**Material provided**:
◆ ◆ ◆ ◆ ◆ ◆ ◆

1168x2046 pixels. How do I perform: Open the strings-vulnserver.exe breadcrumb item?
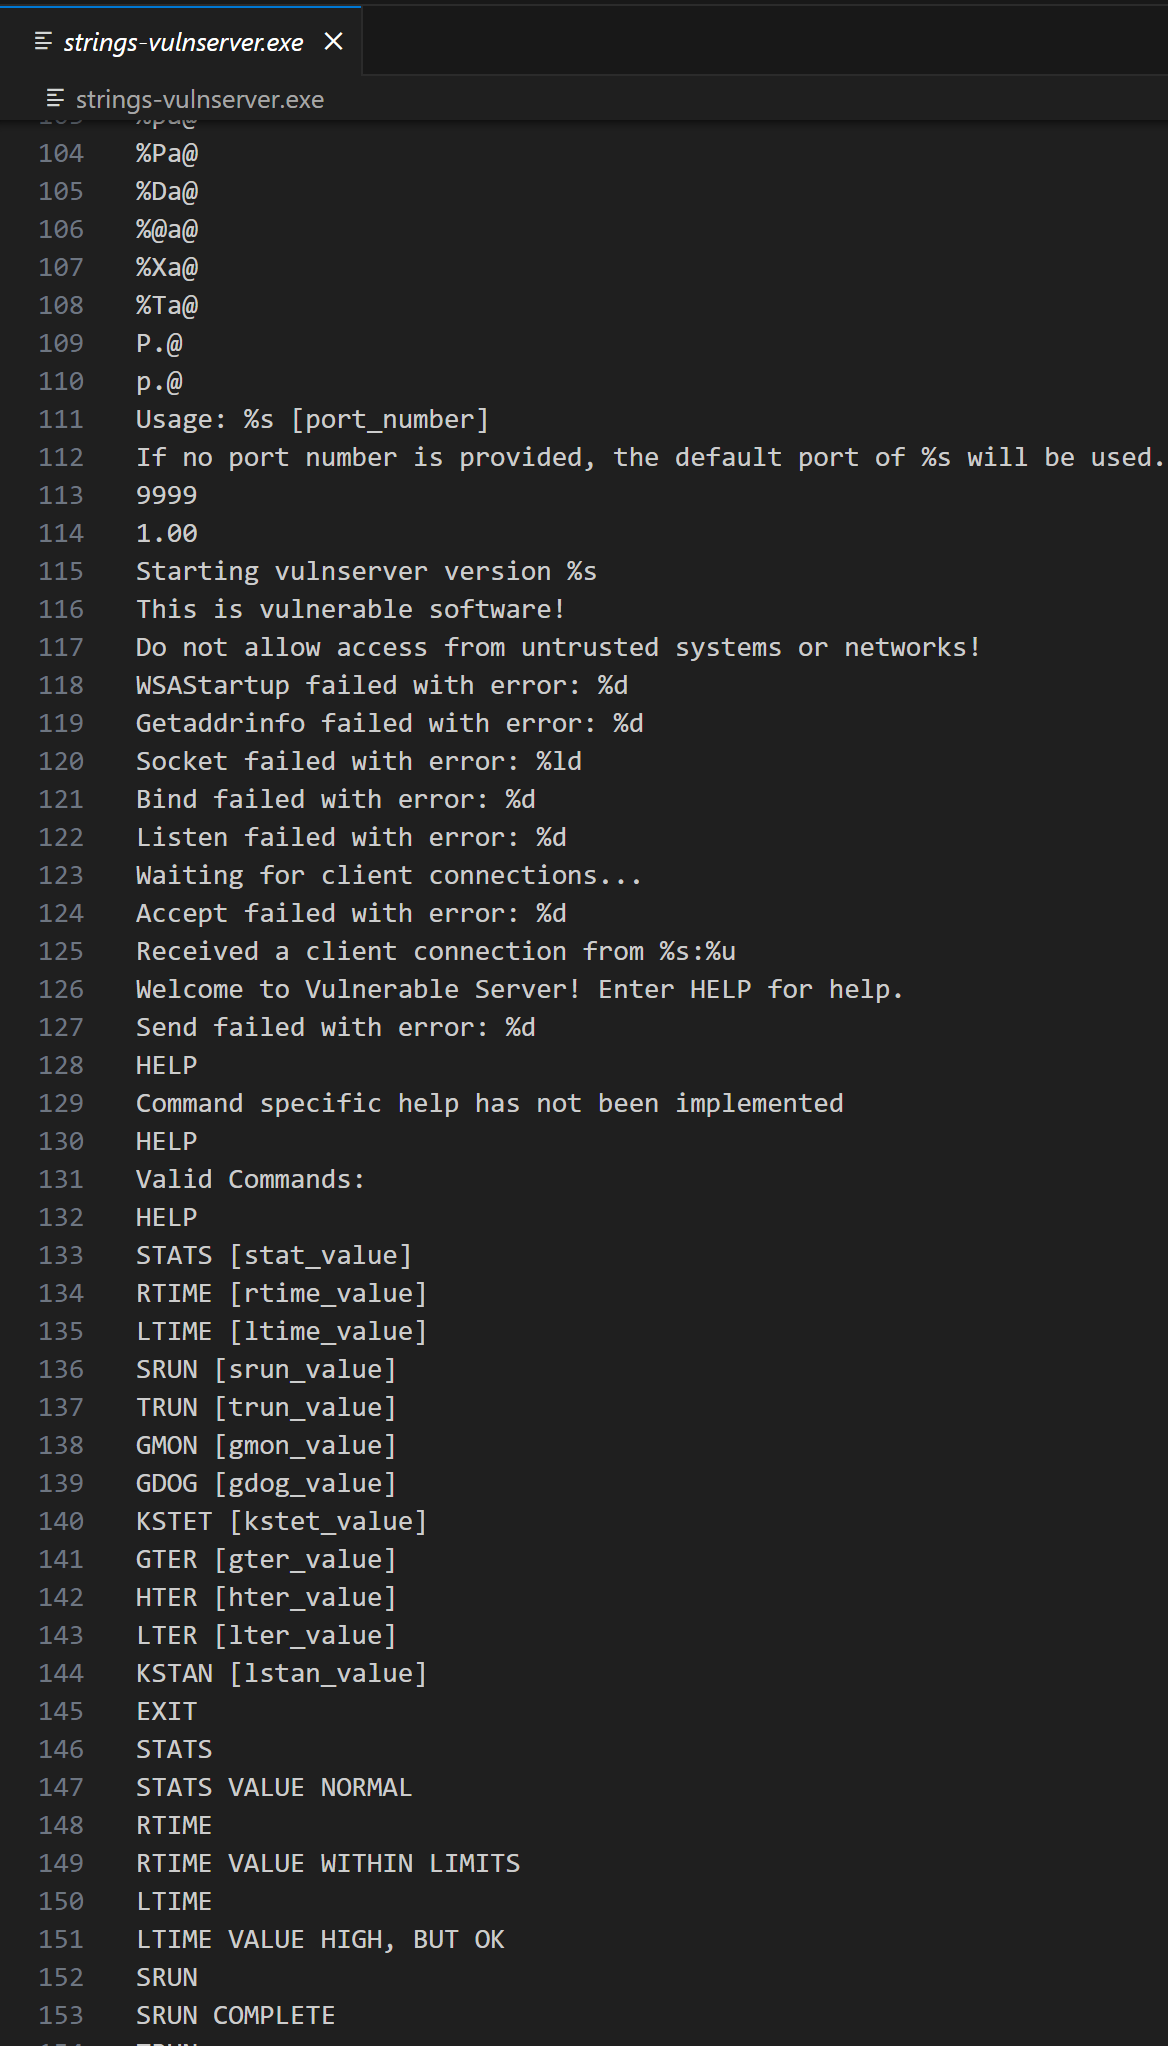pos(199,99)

◆ ◆ ◆ ◆ ◆ ◆ ◆

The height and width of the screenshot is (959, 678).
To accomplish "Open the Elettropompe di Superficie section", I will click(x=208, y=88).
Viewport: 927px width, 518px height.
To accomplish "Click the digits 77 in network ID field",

◆ ◆ ◆ ◆ ◆ ◆ ◆

**What you have to do**: Rewrite the entries from the line containing "1168x2046 pixels. How" through the line containing "pos(199,99)", both included, swapping "breadcrumb item" for "navigation link" and changing nothing else. Omit the pictures.

**Final result**:
1168x2046 pixels. How do I perform: Open the strings-vulnserver.exe navigation link?
pos(199,99)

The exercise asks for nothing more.